Finding the Mystery behind Always ON Availability Groups Failover

Hi Friends,

Today I am going to share an incident that happened in our environment.  From past 2 weeks we were seeing unexpected fail over of Availability Groups on few Servers. I started investigating the logs (both SQL and Cluster) however I was not able to find the reason.

I was initially clueless however I started checking  the failover times and Windows event logs and finally my guess was right.

By the way I am not saying this has root cause on your systems but at least on my servers it made sense.

To obtain the Fail over times for an Availability Group I made use of my own article 


This will help you  in getting  the fail over times whatever that are present inside the ALWAYS ON extended event logs


As you can see the events happened mostly either at 17:30 or 20:30. This indicates that there is something happening behind the scenes so I started checking system Logs and I found something related.

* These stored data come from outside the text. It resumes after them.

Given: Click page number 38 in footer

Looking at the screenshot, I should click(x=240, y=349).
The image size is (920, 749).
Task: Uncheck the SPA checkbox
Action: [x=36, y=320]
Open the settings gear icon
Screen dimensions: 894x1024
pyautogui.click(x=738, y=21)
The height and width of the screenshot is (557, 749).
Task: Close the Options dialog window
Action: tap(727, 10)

But I was not able to find useful messages in cluster log at the same time except the below where the node is getting evicted from the cluster 

00003408.00001150::2020/07/04-17:31:13.343 ERR   [NODE] Node 2: Connection to Node 3 is broken. Reason GracefulClose(1226)' because of 'channel to remote endpoint fe80::99db:67df:33e6:1bbb%15:~3343~ is closed'

00003408.00003fb0::2020/07/04-17:31:14.080 ERR   [NODE] Node 2: Connection to Node 1 is broken. Reason GracefulClose(1226)' because of 'channel to remote endpoint fe80::7148:e274:8019:ca65%15:~59505~ is closed'


Eventually in system logs I could see the below messages

The Volume Shadow Copy service entered the running state
The VMware Snapshot Provider service entered the running state.

This indicated that file system backup(veeam in my case as the server is hosted in Vmware) is happening on the Database server  and the server on a whole is getting affected.

Veeam Backup & Replication is a proprietary backup app developed by Veeam for virtual environments built on VMware vSphere and Microsoft Hyper-V hypervisors. The software provides backup, restore and replication functionality for virtual machines, physical servers and workstations as well as cloud-based workload.

you can run the below command and see at what time these events are happening 

Get-EventLog -LogName "System" | ?{$_.Message -like "*The Volume Shadow Copy service entered the stopped state.*"} | Out-GridView



When verified with Backup team they said they have not excluded the drives where database files are hosted and they are backing up all the drives.

When you find the solution everything looks simple otherwise it is nightmare.

Thanks for Reading and catch you all in Next Post.

Comments

bikram said…
Nice post as usual... It gives a better clarity for other DBAs also...
Thiyagarajan said…
We also faced similar issue. We should use veeam agent to push the backup.
Thank you for sharing your experience with us.